Update: The Necessity of Configuration and System Management Tools
Over the last months I wrote my Master’s Thesis in Computer Science about configuration and system management tools at the Technical University of Berlin, Germany, supervised by Prof. Dr. Odej Kao. I was also supported by Flying Circus Internet Operations GmbH.
The official title of my thesis is “Evaluating Methods to Maintain System Stability and Security When Reversing Changes Made by Configuration and System Management Tools in UNIX Environments“. In essence it’s points out what you as a system administrator should care about and take into account when using configuration and system management tools, such as Ansible, Chef, and Puppet. Using these tools is easy, and takes a lot of your plate when dealing with larger IT environments, but without considering certain things you likely break your environment at some point.
Consider the following example:
A hosting provider offers virtual machines that have an IP address that is assigned from a pool of free addresses when the machine is first set up. At some point a customer requests the server to be shut down and removed.
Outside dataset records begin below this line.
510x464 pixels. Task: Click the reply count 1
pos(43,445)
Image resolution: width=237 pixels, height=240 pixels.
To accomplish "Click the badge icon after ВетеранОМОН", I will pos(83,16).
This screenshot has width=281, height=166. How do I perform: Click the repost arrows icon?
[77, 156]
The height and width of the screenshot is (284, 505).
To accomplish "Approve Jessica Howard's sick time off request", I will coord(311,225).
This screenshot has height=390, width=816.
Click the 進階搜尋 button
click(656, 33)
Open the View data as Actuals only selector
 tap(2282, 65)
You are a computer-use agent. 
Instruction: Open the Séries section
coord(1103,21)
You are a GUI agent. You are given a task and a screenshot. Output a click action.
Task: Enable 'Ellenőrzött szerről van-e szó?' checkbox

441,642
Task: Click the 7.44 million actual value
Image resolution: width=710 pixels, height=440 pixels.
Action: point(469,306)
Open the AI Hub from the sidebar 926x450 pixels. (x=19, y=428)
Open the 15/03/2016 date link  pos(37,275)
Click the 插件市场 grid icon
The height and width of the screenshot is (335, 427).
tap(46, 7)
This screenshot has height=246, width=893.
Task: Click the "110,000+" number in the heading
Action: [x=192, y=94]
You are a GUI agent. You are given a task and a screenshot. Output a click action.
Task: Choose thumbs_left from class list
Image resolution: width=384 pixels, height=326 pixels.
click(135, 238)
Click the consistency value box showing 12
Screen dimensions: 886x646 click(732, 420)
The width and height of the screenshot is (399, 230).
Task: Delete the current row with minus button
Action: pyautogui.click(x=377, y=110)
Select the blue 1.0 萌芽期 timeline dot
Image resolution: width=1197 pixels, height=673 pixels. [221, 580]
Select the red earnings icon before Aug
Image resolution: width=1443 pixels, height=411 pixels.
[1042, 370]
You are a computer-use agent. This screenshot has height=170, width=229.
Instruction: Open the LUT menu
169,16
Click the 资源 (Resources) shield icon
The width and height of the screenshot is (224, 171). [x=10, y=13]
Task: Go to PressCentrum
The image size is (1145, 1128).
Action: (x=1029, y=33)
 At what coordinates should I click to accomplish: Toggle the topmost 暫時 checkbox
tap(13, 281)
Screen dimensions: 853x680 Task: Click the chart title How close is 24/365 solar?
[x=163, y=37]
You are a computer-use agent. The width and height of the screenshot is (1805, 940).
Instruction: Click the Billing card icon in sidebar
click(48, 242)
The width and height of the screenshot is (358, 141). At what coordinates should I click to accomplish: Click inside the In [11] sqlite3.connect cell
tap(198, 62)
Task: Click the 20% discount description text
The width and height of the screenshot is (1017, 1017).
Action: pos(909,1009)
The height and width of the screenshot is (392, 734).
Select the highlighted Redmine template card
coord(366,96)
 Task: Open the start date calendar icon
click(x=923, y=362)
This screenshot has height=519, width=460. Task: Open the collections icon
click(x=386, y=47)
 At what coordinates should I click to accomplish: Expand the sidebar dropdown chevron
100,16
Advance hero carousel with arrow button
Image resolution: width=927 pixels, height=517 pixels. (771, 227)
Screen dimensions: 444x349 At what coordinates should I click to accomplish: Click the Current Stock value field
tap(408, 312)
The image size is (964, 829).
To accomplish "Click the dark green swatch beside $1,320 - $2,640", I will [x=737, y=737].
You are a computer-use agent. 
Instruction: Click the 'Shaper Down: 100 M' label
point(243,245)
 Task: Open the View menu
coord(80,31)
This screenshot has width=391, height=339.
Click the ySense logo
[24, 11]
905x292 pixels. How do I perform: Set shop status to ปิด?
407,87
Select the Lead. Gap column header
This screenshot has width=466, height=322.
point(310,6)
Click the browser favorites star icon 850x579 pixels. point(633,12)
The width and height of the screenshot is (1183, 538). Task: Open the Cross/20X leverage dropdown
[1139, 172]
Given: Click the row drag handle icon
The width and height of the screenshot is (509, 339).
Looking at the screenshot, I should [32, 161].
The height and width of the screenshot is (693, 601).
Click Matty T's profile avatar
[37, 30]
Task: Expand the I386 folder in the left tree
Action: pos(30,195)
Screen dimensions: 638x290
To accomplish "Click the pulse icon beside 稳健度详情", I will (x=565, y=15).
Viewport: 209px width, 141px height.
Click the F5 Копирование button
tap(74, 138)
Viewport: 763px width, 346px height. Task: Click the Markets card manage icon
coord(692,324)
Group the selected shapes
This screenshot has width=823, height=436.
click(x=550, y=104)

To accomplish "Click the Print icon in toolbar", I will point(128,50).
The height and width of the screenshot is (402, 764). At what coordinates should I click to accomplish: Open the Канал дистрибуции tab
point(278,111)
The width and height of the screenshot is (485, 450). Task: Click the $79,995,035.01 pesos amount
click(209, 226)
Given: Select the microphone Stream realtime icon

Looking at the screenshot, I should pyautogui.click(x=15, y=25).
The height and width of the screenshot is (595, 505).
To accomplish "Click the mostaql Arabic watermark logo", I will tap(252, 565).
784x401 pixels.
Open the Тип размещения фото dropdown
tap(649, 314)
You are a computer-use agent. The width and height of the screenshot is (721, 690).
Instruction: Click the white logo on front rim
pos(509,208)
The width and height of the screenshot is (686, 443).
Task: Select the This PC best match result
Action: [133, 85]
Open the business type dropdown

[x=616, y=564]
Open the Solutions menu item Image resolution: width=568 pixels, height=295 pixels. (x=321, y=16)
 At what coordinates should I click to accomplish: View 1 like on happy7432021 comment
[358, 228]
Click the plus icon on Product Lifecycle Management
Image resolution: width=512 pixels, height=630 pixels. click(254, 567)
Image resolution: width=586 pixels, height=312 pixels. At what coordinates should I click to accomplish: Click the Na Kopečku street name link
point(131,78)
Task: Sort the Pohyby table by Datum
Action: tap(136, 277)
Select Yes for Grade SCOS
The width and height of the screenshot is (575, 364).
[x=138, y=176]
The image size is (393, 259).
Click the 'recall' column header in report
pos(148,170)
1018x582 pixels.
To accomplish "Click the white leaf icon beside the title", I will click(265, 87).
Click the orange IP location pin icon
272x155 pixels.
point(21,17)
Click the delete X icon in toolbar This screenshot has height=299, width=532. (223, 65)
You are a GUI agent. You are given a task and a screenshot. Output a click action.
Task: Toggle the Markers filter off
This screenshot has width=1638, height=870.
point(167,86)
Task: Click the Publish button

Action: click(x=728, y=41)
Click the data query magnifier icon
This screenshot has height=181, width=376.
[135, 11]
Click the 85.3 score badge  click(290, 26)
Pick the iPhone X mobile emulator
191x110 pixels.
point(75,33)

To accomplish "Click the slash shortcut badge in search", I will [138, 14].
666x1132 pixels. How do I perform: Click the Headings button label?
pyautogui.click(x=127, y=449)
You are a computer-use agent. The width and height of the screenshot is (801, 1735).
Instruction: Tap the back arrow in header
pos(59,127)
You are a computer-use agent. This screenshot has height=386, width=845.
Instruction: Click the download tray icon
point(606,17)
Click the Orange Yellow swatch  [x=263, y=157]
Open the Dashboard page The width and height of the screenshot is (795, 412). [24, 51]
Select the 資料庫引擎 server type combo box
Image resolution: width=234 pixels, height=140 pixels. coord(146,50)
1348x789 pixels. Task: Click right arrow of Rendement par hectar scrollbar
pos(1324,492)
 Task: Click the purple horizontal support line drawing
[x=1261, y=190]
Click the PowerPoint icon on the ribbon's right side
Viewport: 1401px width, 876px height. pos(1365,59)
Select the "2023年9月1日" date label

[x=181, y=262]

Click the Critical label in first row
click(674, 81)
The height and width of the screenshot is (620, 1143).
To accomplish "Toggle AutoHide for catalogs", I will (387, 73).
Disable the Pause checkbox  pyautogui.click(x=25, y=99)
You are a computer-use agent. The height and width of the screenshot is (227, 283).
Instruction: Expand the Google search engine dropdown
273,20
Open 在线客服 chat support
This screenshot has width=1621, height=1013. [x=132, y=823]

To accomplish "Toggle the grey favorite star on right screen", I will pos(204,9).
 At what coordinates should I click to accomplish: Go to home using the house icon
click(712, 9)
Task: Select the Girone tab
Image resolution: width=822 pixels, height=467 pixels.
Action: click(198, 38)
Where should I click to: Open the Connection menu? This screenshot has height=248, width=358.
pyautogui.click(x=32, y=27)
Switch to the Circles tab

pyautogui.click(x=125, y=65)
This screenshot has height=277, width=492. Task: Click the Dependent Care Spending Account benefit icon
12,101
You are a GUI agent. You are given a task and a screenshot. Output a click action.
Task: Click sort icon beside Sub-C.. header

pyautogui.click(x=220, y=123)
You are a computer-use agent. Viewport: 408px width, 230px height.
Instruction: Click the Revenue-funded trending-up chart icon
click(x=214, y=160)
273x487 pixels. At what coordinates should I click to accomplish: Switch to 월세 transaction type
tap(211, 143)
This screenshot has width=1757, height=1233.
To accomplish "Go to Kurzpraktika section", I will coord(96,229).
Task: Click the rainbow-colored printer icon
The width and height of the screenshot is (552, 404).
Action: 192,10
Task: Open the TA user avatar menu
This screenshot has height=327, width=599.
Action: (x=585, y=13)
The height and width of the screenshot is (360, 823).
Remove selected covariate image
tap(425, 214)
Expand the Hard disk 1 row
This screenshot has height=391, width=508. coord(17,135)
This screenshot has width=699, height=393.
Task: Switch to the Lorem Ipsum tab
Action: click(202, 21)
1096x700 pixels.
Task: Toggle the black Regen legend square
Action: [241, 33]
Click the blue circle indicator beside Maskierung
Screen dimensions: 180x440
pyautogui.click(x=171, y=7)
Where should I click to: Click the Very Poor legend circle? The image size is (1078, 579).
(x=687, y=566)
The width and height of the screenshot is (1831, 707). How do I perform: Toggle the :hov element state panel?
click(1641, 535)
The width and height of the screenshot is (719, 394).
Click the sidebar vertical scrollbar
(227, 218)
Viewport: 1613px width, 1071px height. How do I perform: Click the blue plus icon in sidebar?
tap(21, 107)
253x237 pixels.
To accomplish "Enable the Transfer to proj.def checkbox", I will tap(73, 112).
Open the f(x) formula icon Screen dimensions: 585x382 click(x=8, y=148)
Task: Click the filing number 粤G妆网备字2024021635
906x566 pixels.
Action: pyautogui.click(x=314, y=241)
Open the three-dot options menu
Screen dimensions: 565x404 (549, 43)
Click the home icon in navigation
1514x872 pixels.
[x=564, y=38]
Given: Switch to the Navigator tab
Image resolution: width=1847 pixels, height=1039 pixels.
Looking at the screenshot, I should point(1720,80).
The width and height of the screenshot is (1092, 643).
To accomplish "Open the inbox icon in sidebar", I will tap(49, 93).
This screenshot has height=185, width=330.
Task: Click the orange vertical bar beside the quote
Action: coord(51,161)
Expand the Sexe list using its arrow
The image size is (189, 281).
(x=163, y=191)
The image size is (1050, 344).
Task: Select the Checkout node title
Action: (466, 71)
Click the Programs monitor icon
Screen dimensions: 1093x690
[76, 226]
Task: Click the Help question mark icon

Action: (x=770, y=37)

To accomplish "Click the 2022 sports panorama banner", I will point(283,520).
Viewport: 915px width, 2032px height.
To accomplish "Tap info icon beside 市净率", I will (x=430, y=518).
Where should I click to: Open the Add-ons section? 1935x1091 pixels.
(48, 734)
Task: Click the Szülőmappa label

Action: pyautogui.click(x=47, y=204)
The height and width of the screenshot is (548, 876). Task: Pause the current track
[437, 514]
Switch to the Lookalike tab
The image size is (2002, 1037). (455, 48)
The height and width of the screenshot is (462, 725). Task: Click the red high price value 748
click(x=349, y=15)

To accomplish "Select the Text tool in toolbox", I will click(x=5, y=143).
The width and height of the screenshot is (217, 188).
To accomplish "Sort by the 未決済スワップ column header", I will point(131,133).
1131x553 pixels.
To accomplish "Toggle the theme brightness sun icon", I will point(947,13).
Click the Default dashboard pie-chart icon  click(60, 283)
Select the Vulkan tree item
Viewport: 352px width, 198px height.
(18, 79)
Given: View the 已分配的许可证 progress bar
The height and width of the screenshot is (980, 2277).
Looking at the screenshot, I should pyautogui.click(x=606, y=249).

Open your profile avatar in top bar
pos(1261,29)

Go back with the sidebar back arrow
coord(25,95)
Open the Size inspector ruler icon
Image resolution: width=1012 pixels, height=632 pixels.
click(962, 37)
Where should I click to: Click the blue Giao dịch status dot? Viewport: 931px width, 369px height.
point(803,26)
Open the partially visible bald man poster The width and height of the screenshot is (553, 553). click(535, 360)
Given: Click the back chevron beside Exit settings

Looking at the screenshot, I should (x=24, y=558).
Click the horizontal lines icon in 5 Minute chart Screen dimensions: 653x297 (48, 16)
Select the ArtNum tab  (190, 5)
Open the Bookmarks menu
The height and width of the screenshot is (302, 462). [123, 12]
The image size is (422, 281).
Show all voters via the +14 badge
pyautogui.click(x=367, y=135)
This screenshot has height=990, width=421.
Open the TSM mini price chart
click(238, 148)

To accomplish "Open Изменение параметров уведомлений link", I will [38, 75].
Once the server is removed, its IP address is freed and goes back into the pool. However, a customer is able to request a restore of a server from a backup within a given time frame after its removal. This works perfectly fine as long as the original IP address is not in use. However, configuring the network setup will fail if the IP address has been recycled to a different machine. [ch. 1, p. 1]
My master’s thesis deals with this and many other cases where problems might be hard to spot.
In order for you to inspect your IT environment and find those problems I came up with a taxonomy of IT resources that helps you classify all resources [ch. 5.1, p. 23]:
For the example given above, the IP addresses of VMs are identifying resources.
After classifying your resources you can follow the rules I derived from the taxonomy ([ch. 5.2, p. 26]) to narrow down potential conflicts. In the above case “Rule 6: Use environment-wide unique identifiers” is violated. The hosting provider should keep a record of IP addresses that are still in use inside backups before actually recycling the addresses.
In chapter 5.3 I provide a variety of use cases that you might encounter in your IT environment. Chapter 6 takes up those cases and outlines possibilities of how to solve potential issues.
You are allowed to use all resources that are part of this article free of charge as long as you include my name and a reference to this article in a place the end-user of your product sees.
You may not copy, distribute, or publish the thesis as a whole unless explicitly granted.